Nutrition Facts : @context http, Calories 319, UnsaturatedFat 5 grams, Carbohydrate 36 grams, Fat 14 grams, Fiber 5 grams, Protein 15 grams, SaturatedFat 8 grams, Sodium 634 milligrams, Sugar 10 grams, TransFat 0 grams

BUTTERNUT SQUASH & SAGE SOUP



Butternut squash & sage soup image

This vibrant orange pumpkin blend is a healthy way to warm up - served with herbs and a drizzle of honey

Provided by Good Food team

Categories     Lunch, Soup

Time 1h

Number Of Ingredients 8

1 tbsp olive oil
1 tbsp butter
3 onions , chopped
2 tbsp chopped sage
1.4kg peeled, deseeded butternut squash - buy whole squash and prepare, or buy bags of ready-prepared
1 tbsp clear honey
1 ½l vegetable stock
bunch chives , snipped, and cracked black pepper, to serve

Steps:

  • Melt the oil and butter in a large saucepan or flameproof casserole. Add the onions and sage, and gently cook until really soft - about 15 mins. Tip in the squash and cook for 5 mins, stirring. Add the honey and stock, bring to a simmer and cook until the squash is tender.
  • Let the soup cool a bit so you don't burn yourself, then whizz until really smooth with a hand blender, or in batches in a blender. Season to taste, adding a drop more stock or water if the soup is too thick. Reheat before serving, sprinkled with chives and cracked black pepper.

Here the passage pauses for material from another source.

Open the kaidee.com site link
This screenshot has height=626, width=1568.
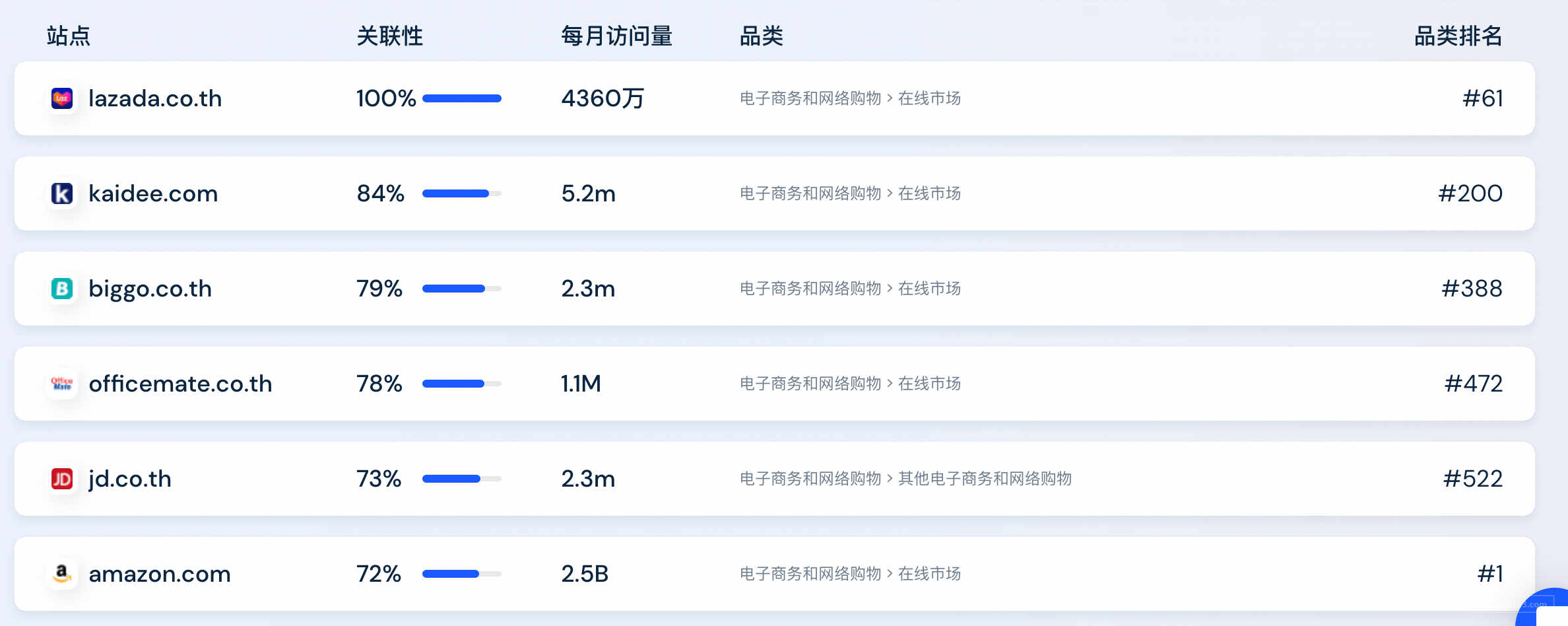tap(153, 193)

Nutrition Facts : Calories 130 calories, Fat 4 grams fat, SaturatedFat 1 grams saturated fat, Carbohydrate 21 grams carbohydrates, Sugar 14 grams sugar, Fiber 5 grams fiber, Protein 3 grams protein, Sodium 0.5 milligram of sodium

Tips:

  • Choose the right butternut squash: Look for a squash that is firm and has a deep orange color. Avoid squash that has soft spots or blemishes.
  • Roast the butternut squash before pureeing it: Roasting the squash brings out its natural sweetness and flavor. You can roast the squash in a 400°F oven for 45-60 minutes, or until it is tender.
  • Use a good-quality sausage: The sausage is a key ingredient in this soup, so it's important to use a good-quality sausage. Look for a sausage that is made with fresh, high-quality meat.
  • Don't overcrowd the pan when browning the sausage: If you overcrowd the pan, the sausage will steam instead of brown. Cook the sausage in batches if necessary.
  • Add the vegetables to the soup in stages: Adding the vegetables to the soup in stages helps to prevent them from becoming overcooked. Add the vegetables that take longer to cook, such as the carrots and celery, first. Then, add the vegetables that cook more quickly, such as the kale and spinach.
  • Season the soup to taste: Once the soup is finished cooking, season it to taste with salt, pepper, and other spices. You can also add a squeeze of lemon juice or a dollop of sour cream for extra flavor.
  • Serve the soup immediately: Butternut squash soup is best served immediately after it is made. You can also store the soup in the refrigerator for up to 3 days or in the freezer for up to 3 months.

Conclusion:

Butternut squash soup is a delicious and nutritious soup that is perfect for a cold winter day. It is easy to make and can be tailored to your own taste preferences. With a few simple tips, you can make a butternut squash soup that is sure to impress your family and friends.